▶ [What the exercise asks]: Can you output each line of the entries as a string in a JSON list, one string per line and no blank lines?
[Records for the task — start]
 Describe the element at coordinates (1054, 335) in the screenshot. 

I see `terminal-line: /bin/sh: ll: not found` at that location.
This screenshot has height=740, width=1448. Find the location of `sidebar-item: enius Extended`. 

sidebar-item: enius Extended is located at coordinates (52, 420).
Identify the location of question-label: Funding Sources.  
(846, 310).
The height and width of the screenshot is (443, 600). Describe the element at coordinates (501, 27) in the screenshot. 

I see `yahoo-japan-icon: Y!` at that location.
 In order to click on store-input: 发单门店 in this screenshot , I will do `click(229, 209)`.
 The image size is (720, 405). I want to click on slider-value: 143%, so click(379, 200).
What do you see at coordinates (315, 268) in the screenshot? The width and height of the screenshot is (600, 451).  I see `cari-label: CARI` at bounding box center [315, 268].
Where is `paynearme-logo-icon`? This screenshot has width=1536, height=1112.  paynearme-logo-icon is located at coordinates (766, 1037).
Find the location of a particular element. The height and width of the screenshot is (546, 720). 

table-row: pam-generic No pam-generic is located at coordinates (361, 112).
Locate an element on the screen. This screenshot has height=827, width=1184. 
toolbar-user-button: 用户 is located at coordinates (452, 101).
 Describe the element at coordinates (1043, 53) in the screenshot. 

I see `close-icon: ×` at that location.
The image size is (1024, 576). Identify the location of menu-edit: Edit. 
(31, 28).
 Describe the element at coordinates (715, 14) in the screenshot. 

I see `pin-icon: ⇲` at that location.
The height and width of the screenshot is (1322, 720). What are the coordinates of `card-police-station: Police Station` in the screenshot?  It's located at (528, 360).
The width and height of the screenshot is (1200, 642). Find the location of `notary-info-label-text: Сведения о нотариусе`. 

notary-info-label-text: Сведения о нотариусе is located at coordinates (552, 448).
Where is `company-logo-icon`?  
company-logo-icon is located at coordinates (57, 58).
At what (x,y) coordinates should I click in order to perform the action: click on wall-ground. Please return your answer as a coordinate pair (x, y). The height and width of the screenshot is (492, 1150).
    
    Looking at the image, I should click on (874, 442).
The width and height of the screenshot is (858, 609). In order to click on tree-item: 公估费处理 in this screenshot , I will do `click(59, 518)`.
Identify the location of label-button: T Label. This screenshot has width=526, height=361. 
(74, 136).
[Records for the task — finish]
▶ [Your response]:
[
  " Describe the element at coordinates (1054, 335) in the screenshot. ",
  "I see `terminal-line: /bin/sh: ll: not found` at that location.",
  "This screenshot has height=740, width=1448. Find the location of `sidebar-item: enius Extended`. ",
  "sidebar-item: enius Extended is located at coordinates (52, 420).",
  "Identify the location of question-label: Funding Sources.  ",
  "(846, 310).",
  "The height and width of the screenshot is (443, 600). Describe the element at coordinates (501, 27) in the screenshot. ",
  "I see `yahoo-japan-icon: Y!` at that location.",
  " In order to click on store-input: 发单门店 in this screenshot , I will do `click(229, 209)`.",
  " The image size is (720, 405). I want to click on slider-value: 143%, so click(379, 200).",
  "What do you see at coordinates (315, 268) in the screenshot? The width and height of the screenshot is (600, 451).  I see `cari-label: CARI` at bounding box center [315, 268].",
  "Where is `paynearme-logo-icon`? This screenshot has width=1536, height=1112.  paynearme-logo-icon is located at coordinates (766, 1037).",
  "Find the location of a particular element. The height and width of the screenshot is (546, 720). ",
  "table-row: pam-generic No pam-generic is located at coordinates (361, 112).",
  "Locate an element on the screen. This screenshot has height=827, width=1184. ",
  "toolbar-user-button: 用户 is located at coordinates (452, 101).",
  " Describe the element at coordinates (1043, 53) in the screenshot. ",
  "I see `close-icon: ×` at that location.",
  "The image size is (1024, 576). Identify the location of menu-edit: Edit. ",
  "(31, 28).",
  " Describe the element at coordinates (715, 14) in the screenshot. ",
  "I see `pin-icon: ⇲` at that location.",
  "The height and width of the screenshot is (1322, 720). What are the coordinates of `card-police-station: Police Station` in the screenshot?  It's located at (528, 360).",
  "The width and height of the screenshot is (1200, 642). Find the location of `notary-info-label-text: Сведения о нотариусе`. ",
  "notary-info-label-text: Сведения о нотариусе is located at coordinates (552, 448).",
  "Where is `company-logo-icon`?  ",
  "company-logo-icon is located at coordinates (57, 58).",
  "At what (x,y) coordinates should I click in order to perform the action: click on wall-ground. Please return your answer as a coordinate pair (x, y). The height and width of the screenshot is (492, 1150).",
  "    Looking at the image, I should click on (874, 442).",
  "The width and height of the screenshot is (858, 609). In order to click on tree-item: 公估费处理 in this screenshot , I will do `click(59, 518)`.",
  "Identify the location of label-button: T Label. This screenshot has width=526, height=361. ",
  "(74, 136)."
]